** Start TEXT BLOCK **
There are many other examples of cases when we need to store and retrieve (discover) some information related to the services we are working with.

In order to be able to locate our services we need at least the following two processes to be available for us.

Service registration process that will store, as a minimum, the host and the port service is running on.
Service discovery process that will allow others to be able to discover the information we stored during the registration process.

Besides those processes, we need to consider several other aspects. Should we unregister the service if it stops working and deploy/register a new instance? What happens when there are multiple copies of the same service? How do we balance the load among them? What happens if a server goes down? Those and many other questions are tightly related to the registration and discovery processes. For now, we’ll limit the scope only to the service discovery (common name that envelops both aforementioned processes) and the tools we might use for such a task. Most of them feature some kind of highly available distributed key/value storage.

Service discovery tools

The main objective of service discovery tools is to help services find and talk to one another. In order to perform their duty they need to know where each service is. The concept is not new and many tools existed long before Docker was born. However, containers brought the need for such tools to a completely new level.

The basic idea behind service discovery is for each new instance of a service (or an application) to be able to identify its current environment and store that information. Storage itself is performed in a registry usually in key/value format. Since the discovery is often used in distributed system, registry needs to be scalable, fault tolerant and distributed among all nodes in the cluster. Primary usage of such a storage is to provide, as a minimum, IP and port of the service to all interested parties that might need to communicate with it. This data is often extended with other types of information.

Discovery tools tend to provide some kind of API that can be used by a service to register itself as well as by others to find the information about that service.

Let’s say that we have two services. One is a provider and the other one is its consumer. Once we deploy the provider we need to store its information to the service discovery registry of choice. Later on, when the consumer tries to access the provider, it would first query the registry and call the provider using the IP and port obtained from the registry. In order to decouple the provider from the specific implementation of the registry, we often employ some kind of proxy service. That way the consumer would always request information from the fixed address that would reside inside the proxy that, in turn, would use the discovery service to find out the provider information and redirect the request. We’ll go through reverse proxy later on in the book. For now it is important to understand the flow that is based on three actors; consumer, proxy and provider.

What we are looking for in the service discovery tools is data. As a minimum we should be able to find out where the service is, whether it is healthy and available and what is its configuration. Since we are building a distributed system with multiple servers, the tool needs to be robust and failure of one node should not jeopardize data. Also, each of the nodes should have exactly the same data replica. Further on, we want to be able to start services in any order, be able to destroy them or replace them with newer versions. We should also be able to reconfigure our services and see the data change accordingly.

Let’s take a look at few of the commonly used options to accomplish the goals we set.
** End TEXT BLOCK **
** Start DATASET SECTION **
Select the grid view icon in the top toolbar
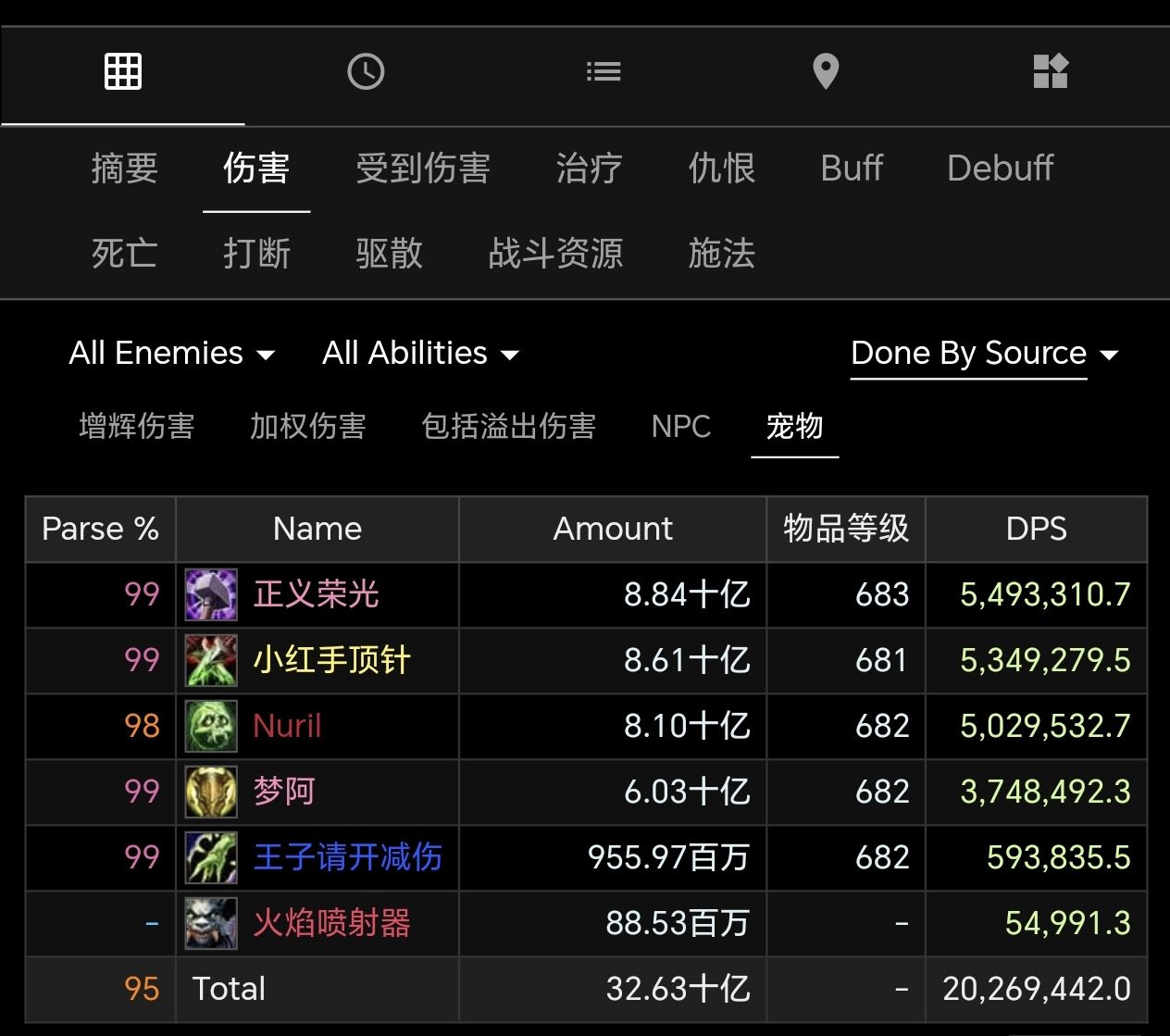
** End DATASET SECTION **
» PROBLEMS AND TASKS
(1) In the service discovery text, what does the service registration process store at a minimum?
(2) From the service discovery text, echo the passage that begins at the words "There are many" and stops after the words "is running on.".
(3) Decide whether each statement agrees with the service discovery text. Answer yes or no, and quote the deciding words from the text.
(a) The registry usually stores information in key/value format.
(b) The concept of service discovery first appeared with Docker.
(c) Each node in the cluster should hold a different part of the data.

» OUTPUTS
(1) The host and the port the service is running on.

(2)
There are many other examples of cases when we need to store and retrieve (discover) some information related to the services we are working with.

In order to be able to locate our services we need at least the following two processes to be available for us.

Service registration process that will store, as a minimum, the host and the port service is running on.

(3)
(a) Yes: "Storage itself is performed in a registry usually in key/value format."
(b) No: "The concept is not new and many tools existed long before Docker was born."
(c) No: "each of the nodes should have exactly the same data replica."